• **Supplied text**

*****

Tulane seeks turnaround in Curtis’ second year
After eight consecutive years with four wins or fewer, Tulane is
Eight returning starters on both sides of the ball, a lighter
schedule and some key transfers have raised hopes for a rare bowl
The most prominent addition is junior quarterback Nick Montana,
the son of NFL Hall of Famer Joe Montana. Montana lost a tight
battle for the starting job at Washington in 2011, played at a
junior college in 2012 and is the clear front-runner at Tulane.
Tulane also brought in 6-foot-4, 334-pound defensive tackle
Chris Davenport, who was a premier recruit at LSU in 2009 but never
found his niche with the talented Tigers.
Second-year coach Curtis Johnson says he’d be disappointed with
second-straight losing season.

*****

• **Given material**
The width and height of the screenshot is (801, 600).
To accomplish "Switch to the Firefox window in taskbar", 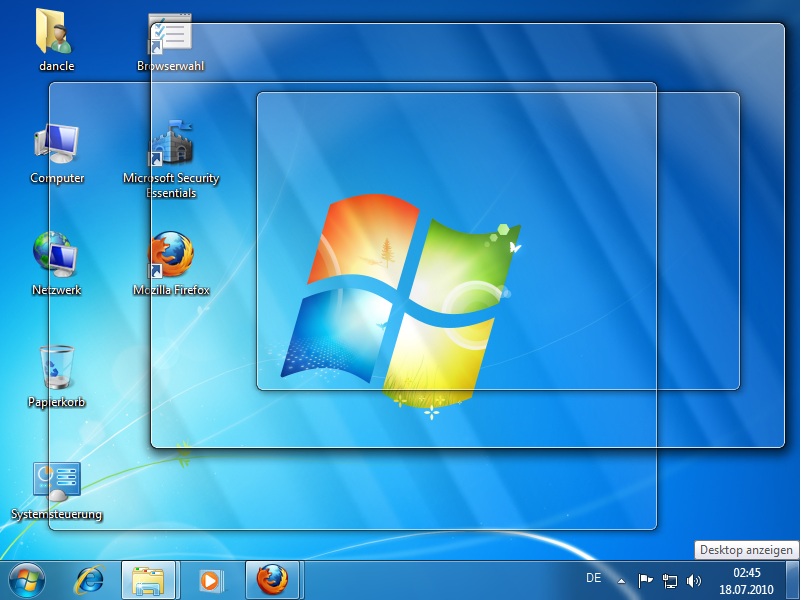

*****

• **Stated goal A**
Set down, word for word, the stretch of the Tulane football article from "Tulane seeks turnaround" through "the talented Tigers.".
• **Stated goal B**
According to the Tulane football article, at which school was Chris Davenport a premier recruit in 2009?
• **Stated goal C**
Recast the paragraph of the Tulane football article beginning "The most prominent addition" as a brief bulleted list that keeps its main facts.
Rely only on the Tulane football article for the work that follows.

• **Exercise output A**
Tulane seeks turnaround in Curtis’ second year
After eight consecutive years with four wins or fewer, Tulane is
Eight returning starters on both sides of the ball, a lighter
schedule and some key transfers have raised hopes for a rare bowl
The most prominent addition is junior quarterback Nick Montana,
the son of NFL Hall of Famer Joe Montana. Montana lost a tight
battle for the starting job at Washington in 2011, played at a
junior college in 2012 and is the clear front-runner at Tulane.
Tulane also brought in 6-foot-4, 334-pound defensive tackle
Chris Davenport, who was a premier recruit at LSU in 2009 but never
found his niche with the talented Tigers.

• **Exercise output B**
LSU

• **Exercise output C**
- Junior quarterback Nick Montana is the most prominent addition.
- He is the son of NFL Hall of Famer Joe Montana.
- He lost a tight battle for the starting job at Washington in 2011.
- He played at a junior college in 2012.
- He is the clear front-runner at Tulane.